◆ **What you have to do**: Whatever pictures the entries hold, omit them, and output exactly the lines from the one containing "Task: Click email icon for Retention flow" through the final line.

───── Data for analysis ─────

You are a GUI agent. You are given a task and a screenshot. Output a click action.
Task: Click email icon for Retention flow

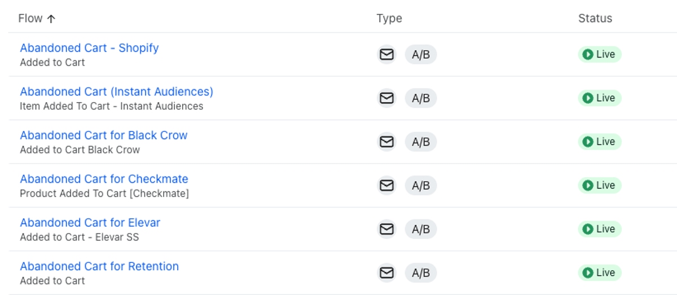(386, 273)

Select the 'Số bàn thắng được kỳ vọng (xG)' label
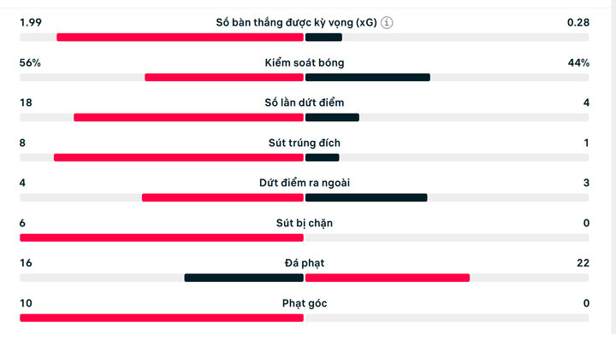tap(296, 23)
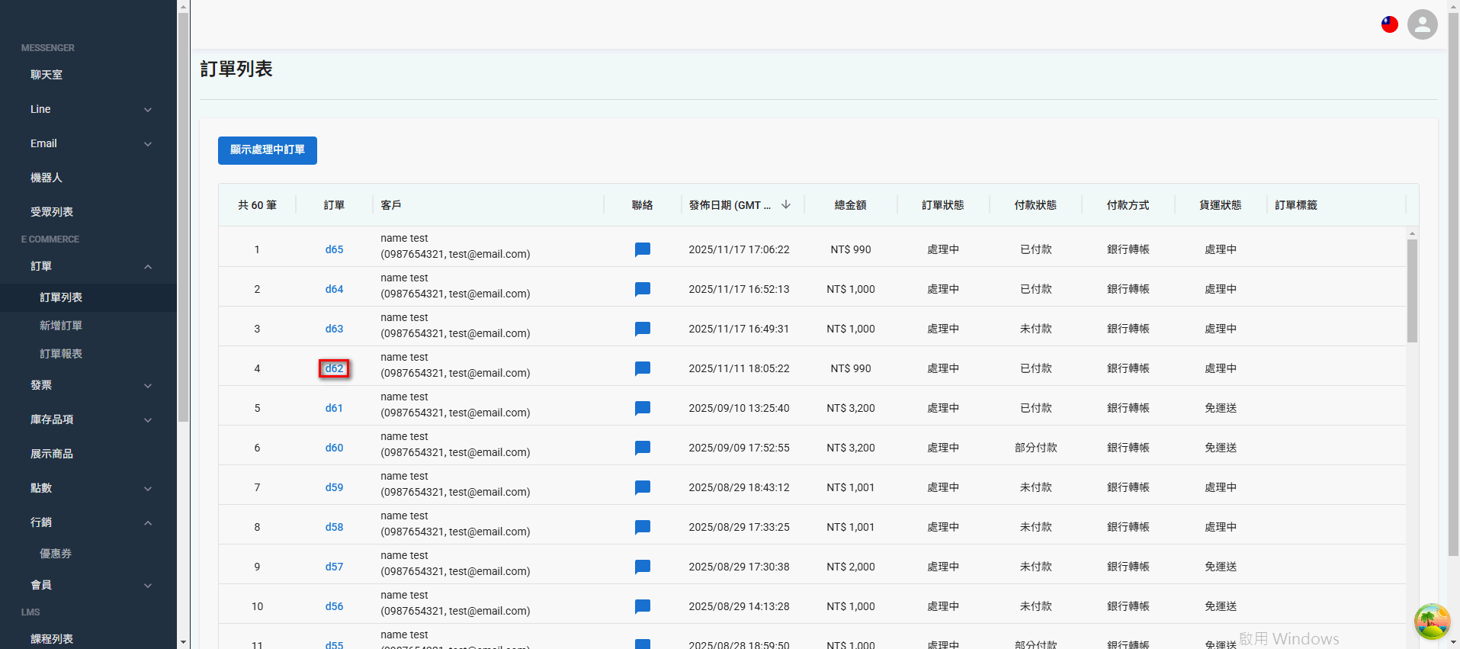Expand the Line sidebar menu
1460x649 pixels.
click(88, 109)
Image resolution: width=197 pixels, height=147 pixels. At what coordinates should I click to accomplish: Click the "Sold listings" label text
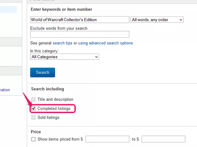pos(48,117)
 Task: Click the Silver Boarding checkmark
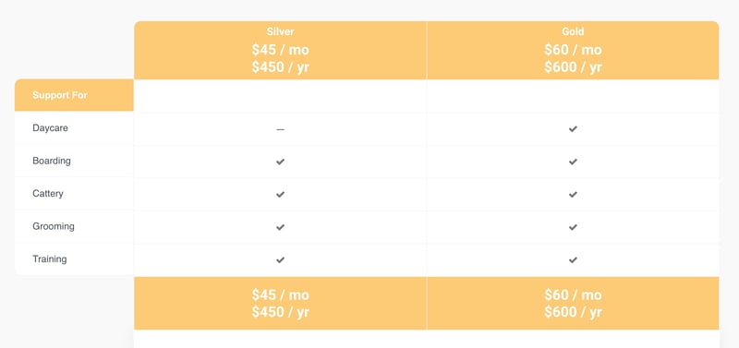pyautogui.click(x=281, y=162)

─────

◆ **Problem solution**:
Task: Click email icon for Retention flow

(386, 273)

Select the 'Số bàn thắng được kỳ vọng (xG)' label
tap(296, 23)
Expand the Line sidebar menu
1460x649 pixels.
click(88, 109)
Image resolution: width=197 pixels, height=147 pixels. At what coordinates should I click to accomplish: Click the "Sold listings" label text
pos(48,117)
 Task: Click the Silver Boarding checkmark
pyautogui.click(x=281, y=162)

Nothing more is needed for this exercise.